The data subject must submit the request for execution of the above-mentioned according to section 13 of this privacy statement. The Association may ask the data subject to specify the request in writing and verify the data subject’s identity before processing the request. The Association may refuse to execute the request based on applicable legislation.

Each data subject has the right to complain to the relevant supervising authorities or to the supervisory authorities of the Member State of the European Union where the data subject’s resident or workplace is located if the data subject sees that his/hers personal data has not been processed according to applicable data protection legislation.

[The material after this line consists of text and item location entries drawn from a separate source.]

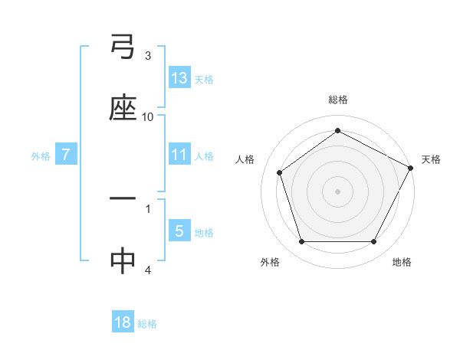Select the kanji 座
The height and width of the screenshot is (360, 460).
click(x=123, y=107)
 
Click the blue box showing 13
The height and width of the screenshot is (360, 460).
click(x=179, y=77)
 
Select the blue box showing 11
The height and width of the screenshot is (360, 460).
click(x=179, y=155)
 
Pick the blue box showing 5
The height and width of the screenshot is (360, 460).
click(x=179, y=231)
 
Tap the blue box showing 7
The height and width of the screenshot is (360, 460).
click(x=66, y=155)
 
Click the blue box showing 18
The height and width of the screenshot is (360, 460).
click(x=123, y=322)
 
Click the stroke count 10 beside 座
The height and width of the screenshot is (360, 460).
click(x=148, y=117)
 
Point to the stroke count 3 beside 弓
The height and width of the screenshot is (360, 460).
click(x=148, y=55)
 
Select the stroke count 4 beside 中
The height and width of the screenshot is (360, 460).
click(x=148, y=270)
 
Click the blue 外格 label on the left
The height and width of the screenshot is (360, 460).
click(x=41, y=155)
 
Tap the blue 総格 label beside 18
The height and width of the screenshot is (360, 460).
click(x=147, y=324)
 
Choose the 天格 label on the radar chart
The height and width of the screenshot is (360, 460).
click(x=431, y=159)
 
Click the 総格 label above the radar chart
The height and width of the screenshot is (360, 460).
click(x=338, y=100)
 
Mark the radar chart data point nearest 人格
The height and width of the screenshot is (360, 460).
click(x=280, y=172)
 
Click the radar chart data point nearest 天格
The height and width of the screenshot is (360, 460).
click(x=411, y=167)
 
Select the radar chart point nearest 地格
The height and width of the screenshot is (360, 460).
click(x=373, y=241)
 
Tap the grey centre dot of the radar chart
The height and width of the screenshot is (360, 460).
click(x=337, y=191)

Requests considering the data subject’s rights, questions about this privacy statement and other contacts should be sent via email to the contact person.

Contact person: Heidi Riihimäki, Executive Director
Email: heidi.riihimaki@ky.fi

The data subject may also contact us personally or in writing at the address below:

Aalto-yliopiston kauppatieteiden ylioppilaat ry
Konemiehentie 4
02150 Espoo

This privacy statement has been accepted by the Executive Board of the Association in its meeting on 4.3.2021. This privacy statement can be updated from time to time, for example, when legislation changes. This privacy statement was last updated 5.4.2023.